L’ancien vice-président congolais Jean-Pierre Bemba, reconnu coupable par la Cour pénale internationale de subornation de témoins dans son procès pour crimes de guerre et crimes contre l’humanité, a été condamné mercredi à un an d’emprisonnement et 300 000 euros d’amende.

« Jean-Pierre Bemba est condamné à un an d’emprisonnement et 300 000 euros d’amende » pour subornation de témoins, a indiqué la CPI mercredi 22 mars sur son compte Twitter.

« La peine sera purgée après celle dans l’affaire principale », a précisé l’organisation, faisant référence à la précédente condamnation de l’ancien vice-président congolais à 18 ans de prison pour « crimes contre l’humanité » et « crimes de guerre ».

Reconnu coupable de crimes contre l’humanité et de crimes de guerre en tant qu’autorité hiérarchique, Jean-Pierre Bemba a déjà été condamné à 18 ans de prison le 21 juin 2016 pour la vague de meurtres et de viols commis par le Mouvement de libération du Congo (MLC), alors groupe armé, en Centrafrique entre octobre 2002 et mars 2003.

Fin septembre, l’ancien vice-président a fait appel de cette condamnation, dénonçant des vices de forme et évoquant notamment l’arrestation de son avocat durant le procès.
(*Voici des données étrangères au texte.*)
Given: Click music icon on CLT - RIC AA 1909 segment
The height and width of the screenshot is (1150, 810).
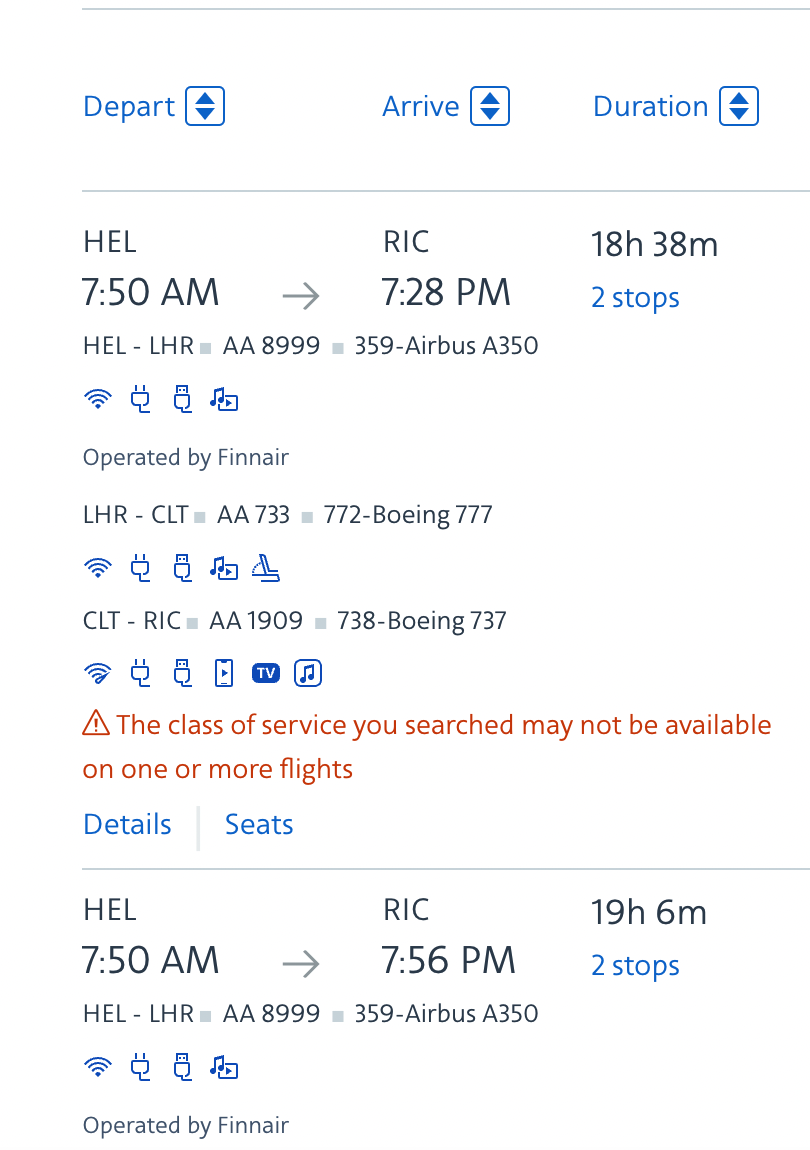Looking at the screenshot, I should click(x=308, y=673).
Le procureur de la CPI a requis huit ans d’emprisonnement dans cette affaire, contre Jean-Pierre Bemba et ses compagnons, Fidèle Babala, Maître Aimé Kilolo, Jean-Jacques Mangenda et Narcis Arido, alors que le lider du Mouvement pour la Libération du Congo, MLC, venait d’être condamné à dix huit ans de prison à l’issue du précédent procès.

L’ancien vice-président congolais, ses avocats Aimé Kilolo et Jean-Jacques Mangenda, ainsi que le député du parti Mouvement de Libération du Congo (MLC), Fidèle Babala, et le témoin de la défense, Narcisse Arido, avaient versé de l’argent et donné des cadeaux à des témoins ou leur avaient promis une réinstallation en échange d’un faux témoignage devant la CPI.